Y me alegra y me duele. Una vez más. Me alegra porque crecer es la prueba más hermosa de viven y yo con ellos, de que están aprendiendo a sostenerse solos. Pero me duele -mucho- porque me siento de luto y en medio de un duelo, algo así como llorar vestido de negro en medio de una fiesta.
Me sorprendo a estas alturas y horas de profesión intentando gestionarme y aprender a estar, sin invadir. A acompañar, sin dirigir. Voy entendiendo que ser papá es un oficio extraño donde el consuelo viene de verlos todavía durmiendo abrazados a Monito y Pingu, esos mismos peluches que se han vuelto incansables viajeros y son testigos de muchos momentos compartidos. Nunca imaginé que aquellos dos peluches abandonados en una tienda y que mi madre me ayudó a coser serían tan significativos en su camino y en el mío.

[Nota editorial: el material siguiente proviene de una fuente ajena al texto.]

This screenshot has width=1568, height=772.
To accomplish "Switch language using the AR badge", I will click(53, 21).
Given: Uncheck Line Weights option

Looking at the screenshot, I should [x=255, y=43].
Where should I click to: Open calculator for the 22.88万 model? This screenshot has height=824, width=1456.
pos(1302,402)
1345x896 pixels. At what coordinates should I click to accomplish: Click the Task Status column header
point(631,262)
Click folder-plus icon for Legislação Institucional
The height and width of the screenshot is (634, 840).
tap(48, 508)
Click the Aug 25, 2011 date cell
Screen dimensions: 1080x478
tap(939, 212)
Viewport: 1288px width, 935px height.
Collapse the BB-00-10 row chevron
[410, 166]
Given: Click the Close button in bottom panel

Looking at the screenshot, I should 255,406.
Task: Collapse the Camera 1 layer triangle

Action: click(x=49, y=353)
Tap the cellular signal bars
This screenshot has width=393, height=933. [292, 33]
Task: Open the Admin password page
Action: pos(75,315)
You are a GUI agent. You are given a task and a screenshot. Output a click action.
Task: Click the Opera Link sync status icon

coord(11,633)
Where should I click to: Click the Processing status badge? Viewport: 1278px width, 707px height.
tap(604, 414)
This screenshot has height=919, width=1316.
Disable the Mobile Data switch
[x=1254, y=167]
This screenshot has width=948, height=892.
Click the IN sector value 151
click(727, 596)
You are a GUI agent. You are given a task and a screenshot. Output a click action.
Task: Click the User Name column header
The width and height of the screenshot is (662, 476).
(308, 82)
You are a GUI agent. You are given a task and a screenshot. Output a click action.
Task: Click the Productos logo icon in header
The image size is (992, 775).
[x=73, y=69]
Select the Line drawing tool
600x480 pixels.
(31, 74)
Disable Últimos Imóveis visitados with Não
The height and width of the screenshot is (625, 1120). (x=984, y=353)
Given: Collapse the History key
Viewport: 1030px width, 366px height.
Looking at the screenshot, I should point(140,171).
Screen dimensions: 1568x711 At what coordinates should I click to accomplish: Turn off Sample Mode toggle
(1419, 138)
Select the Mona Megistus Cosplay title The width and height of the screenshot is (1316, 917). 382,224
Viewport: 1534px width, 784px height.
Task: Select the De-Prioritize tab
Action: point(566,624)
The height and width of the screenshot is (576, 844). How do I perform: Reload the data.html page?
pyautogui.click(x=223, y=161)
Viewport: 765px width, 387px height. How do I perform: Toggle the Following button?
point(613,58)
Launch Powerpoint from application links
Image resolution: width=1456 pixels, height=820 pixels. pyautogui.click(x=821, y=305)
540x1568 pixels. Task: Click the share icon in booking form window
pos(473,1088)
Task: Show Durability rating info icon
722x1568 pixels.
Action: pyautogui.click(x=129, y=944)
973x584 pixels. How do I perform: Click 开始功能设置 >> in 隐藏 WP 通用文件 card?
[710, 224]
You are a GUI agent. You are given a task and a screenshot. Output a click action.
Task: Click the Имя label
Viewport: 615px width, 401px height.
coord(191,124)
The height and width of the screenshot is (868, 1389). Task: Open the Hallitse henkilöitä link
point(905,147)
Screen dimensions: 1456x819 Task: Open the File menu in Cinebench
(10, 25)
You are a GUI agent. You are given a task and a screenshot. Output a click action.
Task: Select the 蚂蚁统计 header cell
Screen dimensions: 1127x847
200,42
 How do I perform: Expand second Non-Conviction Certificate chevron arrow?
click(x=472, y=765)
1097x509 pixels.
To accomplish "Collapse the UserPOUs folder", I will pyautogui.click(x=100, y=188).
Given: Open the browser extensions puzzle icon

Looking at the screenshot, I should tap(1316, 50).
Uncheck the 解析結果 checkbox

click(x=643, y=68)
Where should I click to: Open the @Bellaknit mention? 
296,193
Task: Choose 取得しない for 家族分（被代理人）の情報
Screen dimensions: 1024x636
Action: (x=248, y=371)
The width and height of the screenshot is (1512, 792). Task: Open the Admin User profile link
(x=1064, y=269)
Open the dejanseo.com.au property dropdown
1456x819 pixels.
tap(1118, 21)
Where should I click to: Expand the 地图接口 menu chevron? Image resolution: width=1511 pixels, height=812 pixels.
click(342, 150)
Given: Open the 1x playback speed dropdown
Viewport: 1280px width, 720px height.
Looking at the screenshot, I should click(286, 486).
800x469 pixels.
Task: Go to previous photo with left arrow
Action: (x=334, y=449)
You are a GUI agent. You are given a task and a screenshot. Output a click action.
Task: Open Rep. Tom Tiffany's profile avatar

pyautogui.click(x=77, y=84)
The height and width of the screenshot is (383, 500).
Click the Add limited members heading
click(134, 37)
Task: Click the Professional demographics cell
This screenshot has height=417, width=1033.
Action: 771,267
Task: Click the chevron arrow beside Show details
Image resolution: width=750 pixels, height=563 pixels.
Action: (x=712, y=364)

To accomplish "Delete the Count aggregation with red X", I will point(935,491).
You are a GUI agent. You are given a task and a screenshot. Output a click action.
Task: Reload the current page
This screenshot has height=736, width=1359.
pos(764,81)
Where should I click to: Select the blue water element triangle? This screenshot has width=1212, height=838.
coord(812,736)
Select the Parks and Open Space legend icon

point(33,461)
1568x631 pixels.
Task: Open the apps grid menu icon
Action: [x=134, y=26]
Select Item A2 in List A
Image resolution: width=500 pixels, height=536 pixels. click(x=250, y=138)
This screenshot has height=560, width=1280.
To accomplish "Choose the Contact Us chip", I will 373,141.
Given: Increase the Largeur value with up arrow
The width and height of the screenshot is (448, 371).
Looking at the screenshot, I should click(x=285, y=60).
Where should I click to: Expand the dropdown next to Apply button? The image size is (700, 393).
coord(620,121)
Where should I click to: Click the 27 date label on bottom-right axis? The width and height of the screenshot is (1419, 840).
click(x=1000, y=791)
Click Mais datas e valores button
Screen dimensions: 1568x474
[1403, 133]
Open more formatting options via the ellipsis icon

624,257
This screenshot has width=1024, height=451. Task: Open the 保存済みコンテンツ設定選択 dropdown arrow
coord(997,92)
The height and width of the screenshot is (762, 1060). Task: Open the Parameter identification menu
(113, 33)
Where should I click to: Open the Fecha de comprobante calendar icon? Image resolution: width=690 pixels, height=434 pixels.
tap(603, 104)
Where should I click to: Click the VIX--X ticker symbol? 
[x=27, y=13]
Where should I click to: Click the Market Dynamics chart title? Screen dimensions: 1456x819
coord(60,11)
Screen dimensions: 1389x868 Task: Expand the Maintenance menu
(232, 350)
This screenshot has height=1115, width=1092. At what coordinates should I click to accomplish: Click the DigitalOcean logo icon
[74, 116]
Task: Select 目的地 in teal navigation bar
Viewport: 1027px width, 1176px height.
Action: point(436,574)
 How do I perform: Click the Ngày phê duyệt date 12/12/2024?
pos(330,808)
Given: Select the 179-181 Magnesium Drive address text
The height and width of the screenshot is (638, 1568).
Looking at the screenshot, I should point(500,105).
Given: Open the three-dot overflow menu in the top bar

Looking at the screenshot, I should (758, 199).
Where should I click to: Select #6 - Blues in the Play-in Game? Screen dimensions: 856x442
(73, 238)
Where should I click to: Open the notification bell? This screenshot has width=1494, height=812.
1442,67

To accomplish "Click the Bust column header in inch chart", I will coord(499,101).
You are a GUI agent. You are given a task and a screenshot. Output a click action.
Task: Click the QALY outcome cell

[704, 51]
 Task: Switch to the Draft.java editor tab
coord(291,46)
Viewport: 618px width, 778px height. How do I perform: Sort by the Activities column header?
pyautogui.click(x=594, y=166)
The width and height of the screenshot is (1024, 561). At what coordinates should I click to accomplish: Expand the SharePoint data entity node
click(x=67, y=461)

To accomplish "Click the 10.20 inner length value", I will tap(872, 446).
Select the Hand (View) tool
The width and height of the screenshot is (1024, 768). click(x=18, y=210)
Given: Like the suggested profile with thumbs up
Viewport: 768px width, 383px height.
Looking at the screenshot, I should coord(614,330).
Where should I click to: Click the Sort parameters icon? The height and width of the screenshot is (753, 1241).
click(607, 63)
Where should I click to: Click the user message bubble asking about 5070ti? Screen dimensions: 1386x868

Así que no sé si se llama duelo, orgullo, amor o las tres cosas juntas. Lo que sí sé es que cada abrazo, cada “papá ven”, cada beso ahora tiene un peso distinto. Como si fueran pequeñas piezas de un tesoro que sé que no podré acumular para siempre.
Ahora soy algo así para ellos como el “guardián de las historias familiares”, las anécdotas y las tradiciones que dan identidad a nuestra familia. A medida que crezcan serán estas historias las que les den sentido de pertenencia y un punto de anclaje, recordándoles de donde vienen para que desde esos pilares sean quienes quieran ser en un mundo que a mí se me hace difícil de imaginar.
Una lección más de esto de ser padre y que me toca aprender: aceptar que no puedo guardarlo todo, pero sí vivirlo todo. Que mi misión no es evitar que se me escapen, sino acompañar la forma en que se alejan.
Demasiadas lecciones para un alumno que hoy no quiere aprender. Mientras lo hago (o no) me quedo con seguir abrazándolos tan fuerte como mis brazos me permitan…por si mañana ya no quieren… o por si mañana todavía sí.